Automation 2: hold for peak, then discharge through the peak window
This is the highest-$/kWh part of the cycle and the single biggest line item in your arbitrage. Whatever your peak window is — PG&E's 4–9pm summer peak, ConEd's 8am–midnight summer peak day rate, or a state utility's narrow 5–8pm spike — Home Assistant holds the battery through the shoulder hours and discharges into household load through the peak itself.
Holding matters as much as discharging. If the battery dribbles itself flat at 2pm chasing the dishwasher and a heat-pump cycle, there is nothing left for the 6pm peak and the entire day's arbitrage collapses. The automation sets a reserve floor (often 70–80%) that the battery cannot drop below before peak start, then releases the floor at peak.
Automation 3: respond to grid-services dispatch signals
If you are enrolled in ConnectedSolutions, DSGS, ELRP, ConEd's Battery Bonus, or your state's equivalent, Home Assistant can listen for the dispatch signal — usually a utility email or API event surfaced via webhook — and command a full discharge during the event window. On a single $2/kWh DSGS event a 13.5 kWh Powerwall delivering ~10 kWh of net discharge is $20. Across the season this is real money, and it's the part of the math that the manufacturer app does poorly because it doesn't know your enrollment.
A fourth automation worth a sentence: coordinate the battery with your EV charging schedule so the car and the battery don't bid against each other for super-off-peak hours. The EV is a 7–11 kW load; left to its own scheduler it will hog the cheapest slot.
NEM 3.0 specifically — why this changed everything
Under NEM 2.0, a kWh exported at noon paid roughly the same as a kWh you'd have imported at 7pm — somewhere around $0.30+/kWh retail-rate. You barely needed a battery; the grid was your battery. Under NEM 3.0 (the Net Billing Tariff that California's IOU customers moved to after April 2023), the export rate is an avoided-cost calculation that averages somewhere around $0.05–$0.08/kWh across the year, with sharp peaks in late-summer evenings and near-zero values in spring middays. The economic value of a midday solar kWh fell by roughly 75%.
A battery is the only way to recapture that gap. Charge from solar at noon when the export credit is near zero, discharge to the house at 7pm when import would otherwise cost $0.45–$0.51. You are arbitraging the spread between your own solar and your own peak import, not between off-peak grid and peak grid. Home Assistant's job is to push the battery to a self-consumption posture during the day, hold reserve for peak, and override the manufacturer's default mode if it's prioritising export.

Exercise data -
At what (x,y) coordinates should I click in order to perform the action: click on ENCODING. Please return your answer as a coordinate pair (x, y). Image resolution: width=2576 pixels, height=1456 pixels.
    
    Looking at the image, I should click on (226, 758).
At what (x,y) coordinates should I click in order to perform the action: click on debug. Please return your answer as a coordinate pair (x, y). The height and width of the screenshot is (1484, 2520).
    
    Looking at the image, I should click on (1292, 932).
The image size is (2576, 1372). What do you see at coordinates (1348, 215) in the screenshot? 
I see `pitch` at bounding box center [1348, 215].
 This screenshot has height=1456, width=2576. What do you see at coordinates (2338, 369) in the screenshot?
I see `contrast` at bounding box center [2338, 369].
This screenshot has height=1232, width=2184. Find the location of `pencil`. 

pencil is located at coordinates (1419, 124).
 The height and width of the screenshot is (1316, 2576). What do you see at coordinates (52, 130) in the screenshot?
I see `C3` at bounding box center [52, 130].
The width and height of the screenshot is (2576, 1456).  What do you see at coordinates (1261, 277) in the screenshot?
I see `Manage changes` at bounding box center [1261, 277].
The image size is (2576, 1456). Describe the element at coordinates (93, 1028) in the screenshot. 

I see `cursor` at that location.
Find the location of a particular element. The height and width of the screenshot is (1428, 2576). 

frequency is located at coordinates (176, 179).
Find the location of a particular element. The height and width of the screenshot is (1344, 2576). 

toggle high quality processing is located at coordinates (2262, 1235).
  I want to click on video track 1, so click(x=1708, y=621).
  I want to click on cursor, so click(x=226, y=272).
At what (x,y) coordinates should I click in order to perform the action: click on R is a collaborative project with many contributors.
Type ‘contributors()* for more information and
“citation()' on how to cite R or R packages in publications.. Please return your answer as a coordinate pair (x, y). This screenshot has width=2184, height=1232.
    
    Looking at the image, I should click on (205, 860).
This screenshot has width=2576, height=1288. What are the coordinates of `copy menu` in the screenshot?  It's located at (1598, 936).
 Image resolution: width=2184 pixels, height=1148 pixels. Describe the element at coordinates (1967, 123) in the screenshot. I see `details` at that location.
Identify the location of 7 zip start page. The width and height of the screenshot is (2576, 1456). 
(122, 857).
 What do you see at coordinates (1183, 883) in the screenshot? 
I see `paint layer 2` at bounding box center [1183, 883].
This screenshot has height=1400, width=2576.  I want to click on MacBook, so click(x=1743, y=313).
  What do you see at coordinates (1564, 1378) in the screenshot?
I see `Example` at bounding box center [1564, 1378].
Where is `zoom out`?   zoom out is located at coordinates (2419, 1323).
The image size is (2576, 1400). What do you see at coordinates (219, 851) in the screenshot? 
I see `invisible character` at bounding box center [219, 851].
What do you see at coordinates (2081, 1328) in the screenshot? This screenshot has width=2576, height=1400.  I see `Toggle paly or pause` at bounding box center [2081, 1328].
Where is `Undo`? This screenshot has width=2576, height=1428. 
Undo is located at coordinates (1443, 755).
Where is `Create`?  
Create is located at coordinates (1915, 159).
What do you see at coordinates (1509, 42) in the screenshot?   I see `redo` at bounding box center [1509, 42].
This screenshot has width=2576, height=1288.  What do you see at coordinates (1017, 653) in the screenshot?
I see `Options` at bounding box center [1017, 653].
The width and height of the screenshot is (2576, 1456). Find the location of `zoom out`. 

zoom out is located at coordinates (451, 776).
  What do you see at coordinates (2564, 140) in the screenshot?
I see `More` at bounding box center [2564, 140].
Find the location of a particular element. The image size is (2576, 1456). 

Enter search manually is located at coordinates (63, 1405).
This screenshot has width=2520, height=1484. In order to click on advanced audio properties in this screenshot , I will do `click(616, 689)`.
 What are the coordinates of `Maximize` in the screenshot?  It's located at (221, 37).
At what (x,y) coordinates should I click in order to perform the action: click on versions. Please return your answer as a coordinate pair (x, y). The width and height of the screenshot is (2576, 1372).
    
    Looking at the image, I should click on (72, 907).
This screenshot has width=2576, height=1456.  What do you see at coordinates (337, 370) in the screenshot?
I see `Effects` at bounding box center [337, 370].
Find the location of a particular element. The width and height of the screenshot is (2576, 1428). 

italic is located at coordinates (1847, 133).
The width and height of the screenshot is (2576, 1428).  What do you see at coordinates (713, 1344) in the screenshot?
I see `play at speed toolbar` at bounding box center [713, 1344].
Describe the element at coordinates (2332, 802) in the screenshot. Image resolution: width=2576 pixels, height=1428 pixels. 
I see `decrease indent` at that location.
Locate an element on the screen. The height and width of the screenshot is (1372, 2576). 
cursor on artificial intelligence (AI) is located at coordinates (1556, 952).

Task goal -
Pick up the piece on running a home battery with Home Assistant right after its last sentence and carry it on. You won't need the records for this.

Answer box -
California's SGIP rebate still subsidises new battery installs, with higher tiers for low-income, medically vulnerable and high-fire-risk-zone customers. The general-market tier currently runs around $150/kWh of installed storage (so roughly $2,000 off a 13.5 kWh Powerwall) but is oversubscribed and steps down in waves, so check fund availability for your utility territory before signing an install contract.
The one-source-of-truth rule
The single biggest failure mode in home battery automation is Home Assistant and the battery's own app fighting each other. They both try to schedule the same asset. The Tesla app thinks it is in charge in Time-Based Control. Home Assistant thinks it is in charge. They overwrite each other five times a day, the battery charges at the wrong time, discharges at the wrong time, and earns a fraction of what it should.
The rule is simple: pick one. If Home Assistant is running the schedule, put the battery's built-in scheduler into Self-Powered or plain Self-Consumption and leave the app alone. If the manufacturer app is running the schedule, let it, and use Home Assistant for observability only. What you cannot do is run both.
For Powerwall owners specifically: Tesla's API rate-limits aggressive mode changes, and the Fleet API's auth flow expires tokens that need refreshing. Don't write an automation that flips modes every five minutes — pick the daily schedule and let it run.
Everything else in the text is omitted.